[Records of locating words and elements]
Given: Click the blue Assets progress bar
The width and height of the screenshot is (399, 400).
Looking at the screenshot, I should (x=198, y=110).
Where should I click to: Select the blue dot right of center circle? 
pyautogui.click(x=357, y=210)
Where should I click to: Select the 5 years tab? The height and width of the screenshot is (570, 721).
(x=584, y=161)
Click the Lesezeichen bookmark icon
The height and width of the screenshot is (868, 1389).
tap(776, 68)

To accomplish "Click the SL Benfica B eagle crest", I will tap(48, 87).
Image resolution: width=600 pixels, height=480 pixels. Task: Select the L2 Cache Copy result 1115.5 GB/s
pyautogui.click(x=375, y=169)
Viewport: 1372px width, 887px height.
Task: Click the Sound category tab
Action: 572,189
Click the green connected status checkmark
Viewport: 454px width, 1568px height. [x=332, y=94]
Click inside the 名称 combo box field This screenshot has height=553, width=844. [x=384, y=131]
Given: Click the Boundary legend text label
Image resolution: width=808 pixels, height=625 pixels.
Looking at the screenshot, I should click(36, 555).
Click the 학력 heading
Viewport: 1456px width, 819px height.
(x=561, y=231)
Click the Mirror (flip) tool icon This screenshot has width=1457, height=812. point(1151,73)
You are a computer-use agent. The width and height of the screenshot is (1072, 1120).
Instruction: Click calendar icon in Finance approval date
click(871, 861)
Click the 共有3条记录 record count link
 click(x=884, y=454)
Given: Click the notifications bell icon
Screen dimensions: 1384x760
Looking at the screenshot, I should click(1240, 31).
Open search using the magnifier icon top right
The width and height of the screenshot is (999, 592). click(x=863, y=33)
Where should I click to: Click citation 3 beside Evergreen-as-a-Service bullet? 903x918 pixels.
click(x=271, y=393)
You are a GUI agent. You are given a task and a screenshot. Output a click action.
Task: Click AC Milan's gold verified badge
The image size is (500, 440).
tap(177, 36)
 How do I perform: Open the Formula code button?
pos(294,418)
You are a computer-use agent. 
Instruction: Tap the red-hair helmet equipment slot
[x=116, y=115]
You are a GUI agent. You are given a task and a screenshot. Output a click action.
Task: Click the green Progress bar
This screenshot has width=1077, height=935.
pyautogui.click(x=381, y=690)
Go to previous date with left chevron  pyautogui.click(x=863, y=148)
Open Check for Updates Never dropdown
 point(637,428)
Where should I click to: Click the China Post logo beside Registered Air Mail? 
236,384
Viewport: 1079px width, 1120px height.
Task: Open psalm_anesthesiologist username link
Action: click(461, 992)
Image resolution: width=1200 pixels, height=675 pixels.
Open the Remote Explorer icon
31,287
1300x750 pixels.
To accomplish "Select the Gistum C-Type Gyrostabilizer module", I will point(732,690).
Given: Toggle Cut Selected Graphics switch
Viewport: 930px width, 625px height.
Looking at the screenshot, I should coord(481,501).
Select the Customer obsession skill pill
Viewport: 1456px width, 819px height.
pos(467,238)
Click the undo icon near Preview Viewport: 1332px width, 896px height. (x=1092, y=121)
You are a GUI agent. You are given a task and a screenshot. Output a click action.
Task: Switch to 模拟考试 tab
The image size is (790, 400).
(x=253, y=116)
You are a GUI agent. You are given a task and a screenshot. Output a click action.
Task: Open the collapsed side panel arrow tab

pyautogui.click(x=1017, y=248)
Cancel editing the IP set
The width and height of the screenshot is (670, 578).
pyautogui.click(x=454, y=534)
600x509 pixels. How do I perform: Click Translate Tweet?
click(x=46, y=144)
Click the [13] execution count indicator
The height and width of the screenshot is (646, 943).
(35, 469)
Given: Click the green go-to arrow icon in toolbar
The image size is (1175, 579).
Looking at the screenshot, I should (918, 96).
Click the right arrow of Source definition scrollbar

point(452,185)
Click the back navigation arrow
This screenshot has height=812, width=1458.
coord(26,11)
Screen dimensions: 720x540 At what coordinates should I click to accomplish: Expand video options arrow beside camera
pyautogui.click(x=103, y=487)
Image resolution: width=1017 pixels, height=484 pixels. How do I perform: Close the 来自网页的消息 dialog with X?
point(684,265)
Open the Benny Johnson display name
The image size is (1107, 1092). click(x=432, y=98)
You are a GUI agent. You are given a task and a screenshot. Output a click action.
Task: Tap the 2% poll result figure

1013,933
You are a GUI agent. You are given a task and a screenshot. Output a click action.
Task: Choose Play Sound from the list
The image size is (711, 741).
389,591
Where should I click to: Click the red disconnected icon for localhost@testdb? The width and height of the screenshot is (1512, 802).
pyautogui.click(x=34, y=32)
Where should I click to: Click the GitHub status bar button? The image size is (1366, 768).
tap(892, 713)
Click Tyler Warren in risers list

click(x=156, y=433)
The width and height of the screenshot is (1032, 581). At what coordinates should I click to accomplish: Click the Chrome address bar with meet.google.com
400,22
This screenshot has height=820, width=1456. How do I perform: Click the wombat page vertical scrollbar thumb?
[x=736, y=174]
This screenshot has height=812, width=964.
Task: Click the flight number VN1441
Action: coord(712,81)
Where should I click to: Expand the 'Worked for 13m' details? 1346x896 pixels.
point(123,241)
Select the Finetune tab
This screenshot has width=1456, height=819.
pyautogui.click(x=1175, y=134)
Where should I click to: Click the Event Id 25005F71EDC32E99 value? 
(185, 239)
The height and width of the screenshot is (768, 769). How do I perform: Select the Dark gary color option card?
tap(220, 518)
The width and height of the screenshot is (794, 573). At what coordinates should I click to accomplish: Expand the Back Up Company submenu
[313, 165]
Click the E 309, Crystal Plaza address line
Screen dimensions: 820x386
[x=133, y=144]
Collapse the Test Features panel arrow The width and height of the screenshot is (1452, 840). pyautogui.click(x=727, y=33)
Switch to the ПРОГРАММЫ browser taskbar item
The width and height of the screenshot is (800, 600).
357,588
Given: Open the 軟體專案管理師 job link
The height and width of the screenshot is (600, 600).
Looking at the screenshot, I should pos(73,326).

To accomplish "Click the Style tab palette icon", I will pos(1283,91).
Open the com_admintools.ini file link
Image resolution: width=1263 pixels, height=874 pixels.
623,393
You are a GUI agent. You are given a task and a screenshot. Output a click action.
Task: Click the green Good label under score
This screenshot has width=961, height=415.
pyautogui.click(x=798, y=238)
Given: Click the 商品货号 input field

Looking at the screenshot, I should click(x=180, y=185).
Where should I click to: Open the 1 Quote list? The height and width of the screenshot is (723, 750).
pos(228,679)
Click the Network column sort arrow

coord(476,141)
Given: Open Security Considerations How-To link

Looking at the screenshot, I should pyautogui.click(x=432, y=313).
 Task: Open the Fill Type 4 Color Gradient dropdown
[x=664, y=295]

Task details
Please present every line of the records above as a numbered list, one line per item, leaving out the blank lines.

The completed task
1. Given: Click the blue Assets progress bar
2. The width and height of the screenshot is (399, 400).
3. Looking at the screenshot, I should (x=198, y=110).
4. Where should I click to: Select the blue dot right of center circle? 
5. pyautogui.click(x=357, y=210)
6. Where should I click to: Select the 5 years tab? The height and width of the screenshot is (570, 721).
7. (x=584, y=161)
8. Click the Lesezeichen bookmark icon
9. The height and width of the screenshot is (868, 1389).
10. tap(776, 68)
11. To accomplish "Click the SL Benfica B eagle crest", I will tap(48, 87).
12. Image resolution: width=600 pixels, height=480 pixels. Task: Select the L2 Cache Copy result 1115.5 GB/s
13. pyautogui.click(x=375, y=169)
14. Viewport: 1372px width, 887px height.
15. Task: Click the Sound category tab
16. Action: 572,189
17. Click the green connected status checkmark
18. Viewport: 454px width, 1568px height. [x=332, y=94]
19. Click inside the 名称 combo box field This screenshot has height=553, width=844. [x=384, y=131]
20. Given: Click the Boundary legend text label
21. Image resolution: width=808 pixels, height=625 pixels.
22. Looking at the screenshot, I should click(36, 555).
23. Click the 학력 heading
24. Viewport: 1456px width, 819px height.
25. (x=561, y=231)
26. Click the Mirror (flip) tool icon This screenshot has width=1457, height=812. point(1151,73)
27. You are a computer-use agent. The width and height of the screenshot is (1072, 1120).
28. Instruction: Click calendar icon in Finance approval date
29. click(871, 861)
30. Click the 共有3条记录 record count link
31.  click(x=884, y=454)
32. Given: Click the notifications bell icon
33. Screen dimensions: 1384x760
34. Looking at the screenshot, I should click(1240, 31).
35. Open search using the magnifier icon top right
36. The width and height of the screenshot is (999, 592). click(x=863, y=33)
37. Where should I click to: Click citation 3 beside Evergreen-as-a-Service bullet? 903x918 pixels.
38. click(x=271, y=393)
39. You are a GUI agent. You are given a task and a screenshot. Output a click action.
40. Task: Click AC Milan's gold verified badge
41. The image size is (500, 440).
42. tap(177, 36)
43.  How do I perform: Open the Formula code button?
44. pos(294,418)
45. You are a computer-use agent. 
46. Instruction: Tap the red-hair helmet equipment slot
47. [x=116, y=115]
48. You are a GUI agent. You are given a task and a screenshot. Output a click action.
49. Task: Click the green Progress bar
50. This screenshot has width=1077, height=935.
51. pyautogui.click(x=381, y=690)
52. Go to previous date with left chevron  pyautogui.click(x=863, y=148)
53. Open Check for Updates Never dropdown
54.  point(637,428)
55. Where should I click to: Click the China Post logo beside Registered Air Mail? 
56. 236,384
57. Viewport: 1079px width, 1120px height.
58. Task: Open psalm_anesthesiologist username link
59. Action: click(461, 992)
60. Image resolution: width=1200 pixels, height=675 pixels.
61. Open the Remote Explorer icon
62. 31,287
63. 1300x750 pixels.
64. To accomplish "Select the Gistum C-Type Gyrostabilizer module", I will point(732,690).
65. Given: Toggle Cut Selected Graphics switch
66. Viewport: 930px width, 625px height.
67. Looking at the screenshot, I should coord(481,501).
68. Select the Customer obsession skill pill
69. Viewport: 1456px width, 819px height.
70. pos(467,238)
71. Click the undo icon near Preview Viewport: 1332px width, 896px height. (x=1092, y=121)
72. You are a GUI agent. You are given a task and a screenshot. Output a click action.
73. Task: Switch to 模拟考试 tab
74. The image size is (790, 400).
75. (x=253, y=116)
76. You are a GUI agent. You are given a task and a screenshot. Output a click action.
77. Task: Open the collapsed side panel arrow tab
78. pyautogui.click(x=1017, y=248)
79. Cancel editing the IP set
80. The width and height of the screenshot is (670, 578).
81. pyautogui.click(x=454, y=534)
82. 600x509 pixels. How do I perform: Click Translate Tweet?
83. click(x=46, y=144)
84. Click the [13] execution count indicator
85. The height and width of the screenshot is (646, 943).
86. (35, 469)
87. Given: Click the green go-to arrow icon in toolbar
88. The image size is (1175, 579).
89. Looking at the screenshot, I should (918, 96).
90. Click the right arrow of Source definition scrollbar
91. point(452,185)
92. Click the back navigation arrow
93. This screenshot has height=812, width=1458.
94. coord(26,11)
95. Screen dimensions: 720x540 At what coordinates should I click to accomplish: Expand video options arrow beside camera
96. pyautogui.click(x=103, y=487)
97. Image resolution: width=1017 pixels, height=484 pixels. How do I perform: Close the 来自网页的消息 dialog with X?
98. point(684,265)
99. Open the Benny Johnson display name
100. The image size is (1107, 1092). click(x=432, y=98)
101. You are a GUI agent. You are given a task and a screenshot. Output a click action.
102. Task: Tap the 2% poll result figure
103. 1013,933
104. You are a GUI agent. You are given a task and a screenshot. Output a click action.
105. Task: Choose Play Sound from the list
106. The image size is (711, 741).
107. 389,591
108. Where should I click to: Click the red disconnected icon for localhost@testdb? The width and height of the screenshot is (1512, 802).
109. pyautogui.click(x=34, y=32)
110. Where should I click to: Click the GitHub status bar button? The image size is (1366, 768).
111. tap(892, 713)
112. Click Tyler Warren in risers list
113. click(x=156, y=433)
114. The width and height of the screenshot is (1032, 581). At what coordinates should I click to accomplish: Click the Chrome address bar with meet.google.com
115. 400,22
116. This screenshot has height=820, width=1456. How do I perform: Click the wombat page vertical scrollbar thumb?
117. [x=736, y=174]
118. This screenshot has height=812, width=964.
119. Task: Click the flight number VN1441
120. Action: coord(712,81)
121. Where should I click to: Expand the 'Worked for 13m' details? 1346x896 pixels.
122. point(123,241)
123. Select the Finetune tab
124. This screenshot has width=1456, height=819.
125. pyautogui.click(x=1175, y=134)
126. Where should I click to: Click the Event Id 25005F71EDC32E99 value? 
127. (185, 239)
128. The height and width of the screenshot is (768, 769). How do I perform: Select the Dark gary color option card?
129. tap(220, 518)
130. The width and height of the screenshot is (794, 573). At what coordinates should I click to accomplish: Expand the Back Up Company submenu
131. [313, 165]
132. Click the E 309, Crystal Plaza address line
133. Screen dimensions: 820x386
134. [x=133, y=144]
135. Collapse the Test Features panel arrow The width and height of the screenshot is (1452, 840). pyautogui.click(x=727, y=33)
136. Switch to the ПРОГРАММЫ browser taskbar item
137. The width and height of the screenshot is (800, 600).
138. 357,588
139. Given: Open the 軟體專案管理師 job link
140. The height and width of the screenshot is (600, 600).
141. Looking at the screenshot, I should pos(73,326).
142. To accomplish "Click the Style tab palette icon", I will pos(1283,91).
143. Open the com_admintools.ini file link
144. Image resolution: width=1263 pixels, height=874 pixels.
145. 623,393
146. You are a GUI agent. You are given a task and a screenshot. Output a click action.
147. Task: Click the green Good label under score
148. This screenshot has width=961, height=415.
149. pyautogui.click(x=798, y=238)
150. Given: Click the 商品货号 input field
151. Looking at the screenshot, I should click(x=180, y=185).
152. Where should I click to: Open the 1 Quote list? The height and width of the screenshot is (723, 750).
153. pos(228,679)
154. Click the Network column sort arrow
155. coord(476,141)
156. Given: Open Security Considerations How-To link
157. Looking at the screenshot, I should pyautogui.click(x=432, y=313).
158.  Task: Open the Fill Type 4 Color Gradient dropdown
159. [x=664, y=295]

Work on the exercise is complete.